House debates

Wednesday, 4 June 2008

Questions without Notice

Productivity

2:29 pm

Photo of Sid SidebottomSid Sidebottom (Braddon, Australian Labor Party) Share this | | Hansard source

My question is to the Minister for Education, the Minister for Employment and Workplace Relations, and the Minister for Social Inclusion. Will the minister detail the government’s approach to boosting productivity? In addition, will the minister contrast this approach to alternative approaches?

Photo of Julia GillardJulia Gillard (Lalor, Australian Labor Party, Deputy Prime Minister) Share this | | Hansard source

I thank the member for Braddon for his question and note his interest in productivity, because he understands that today’s productivity growth is the nation’s future prosperity.

Opposition Members:

Opposition members interjecting

Photo of Julia GillardJulia Gillard (Lalor, Australian Labor Party, Deputy Prime Minister) Share this | | Hansard source

I understand from the reaction that members opposite do not care to discuss productivity, because they would be rightly ashamed of the record of the former government on productivity, and, of course, as they shred their economic credentials and try to mask that behind bullyboy carry-on, they do not want people talking about the economy at all. But whilst the opposition, the Liberal Party, demonstrates each and every day just how much it has lost its way, the government is getting on with the job of building productivity and prosperity for the future. There is no more important part of that agenda than the human capital agenda—the investment in education and training, which goes from the education of our youngest children, through schools, through vocational education and training to higher education. We need to make a difference for all of that breadth of education if we are to make a difference over time for national productivity growth.

This is a government that is committed to an education revolution and to reform in all areas. We have embarked on a comprehensive range of measures in child care and the early education agenda—a $2.4 billion investment. It includes our changes to the childcare tax rebate to take pressure off working families, with an increase from 30 per cent to 50 per cent. It includes our commitment to the delivery of up to 260 new childcare centres. It includes our commitment to deliver $126.6 million to build capacity in the early years workforce. This level of activity and investment stands in stark contrast to the neglect of the previous government, where the current Deputy Leader of the Opposition, the then minister for education, said:

... I agree that investment in early childhood is very, very important and traditionally the State Governments have been responsible for early childhood. I’m not blaming anyone, I’m just stating a fact that State Governments are responsible for early childhood ...

That is, that the former government was going to do nothing, did not care to do anything, did not believe in doing anything and never acted.

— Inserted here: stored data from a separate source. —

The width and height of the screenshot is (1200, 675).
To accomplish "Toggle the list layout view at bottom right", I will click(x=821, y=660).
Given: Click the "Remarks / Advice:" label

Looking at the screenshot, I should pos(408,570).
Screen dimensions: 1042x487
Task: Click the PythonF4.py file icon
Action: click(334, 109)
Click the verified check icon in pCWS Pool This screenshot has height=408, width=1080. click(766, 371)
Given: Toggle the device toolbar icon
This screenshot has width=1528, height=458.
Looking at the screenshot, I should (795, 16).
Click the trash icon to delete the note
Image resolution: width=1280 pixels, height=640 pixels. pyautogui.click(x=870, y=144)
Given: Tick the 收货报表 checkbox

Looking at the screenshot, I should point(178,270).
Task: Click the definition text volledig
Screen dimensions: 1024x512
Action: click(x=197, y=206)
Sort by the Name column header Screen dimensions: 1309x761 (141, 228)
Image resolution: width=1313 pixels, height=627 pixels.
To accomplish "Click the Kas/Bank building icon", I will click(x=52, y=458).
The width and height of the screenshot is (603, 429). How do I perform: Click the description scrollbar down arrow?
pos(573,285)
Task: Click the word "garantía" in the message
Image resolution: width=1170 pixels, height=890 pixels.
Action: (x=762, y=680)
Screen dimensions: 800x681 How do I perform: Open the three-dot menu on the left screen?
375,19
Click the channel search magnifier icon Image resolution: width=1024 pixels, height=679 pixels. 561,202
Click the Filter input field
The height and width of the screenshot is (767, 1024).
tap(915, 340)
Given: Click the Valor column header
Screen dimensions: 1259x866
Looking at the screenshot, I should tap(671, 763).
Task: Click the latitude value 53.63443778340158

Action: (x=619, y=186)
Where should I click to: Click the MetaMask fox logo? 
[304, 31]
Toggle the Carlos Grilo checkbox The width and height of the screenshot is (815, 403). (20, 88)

On the question of schools, we have investments in new capital and we have investments in the quality of teaching. We have investments to try to assist students in schools that are in the most disadvantaged circumstances. We are working towards new national partnership arrangements for all of those areas of schooling that the former government put in the too-hard basket.

In skills, we are investing $1.9 billion to create up to 630,000 new training places, with the first 20,000 of them already delivered. What we will not do and what we know the alternate approach was, one so graphically articulated by the member for Goldstein when he was the relevant minister, is to sit idly by and watch a skills crisis grow and do precisely nothing about it. That was the record of the previous government.

Of course we are investing in our university sector, with our $500 million investment this financial year through our Better Universities Renewal Fund and a new long-term Education Investment Fund—$11 billion available to assist with infrastructure in universities and in vocational education and training.

Once again, this approach, of investment, is a stark contrast to a government whose only concern about universities was to meddle in their industrial relations by tying funding to industrial relations extremism and Work Choices. And we are bringing fairness, balance and productivity to Australian workplaces by dismantling the industrial relations extremism of those opposite, putting the focus back on cooperation and on lifting productivity. In each of these areas the government is determined to act.

I know members opposite don’t like to listen to this because they don’t like to listen to talk of their more than decade of neglect—neglect of early childhood, indifference to the quality of schooling, creation of a skills crisis, ideological intervention in our universities in pursuit of industrial relations extremism. Where the former government failed, this government is acting. We understand that productivity growth is about prosperity tomorrow. That is economic responsibility on display.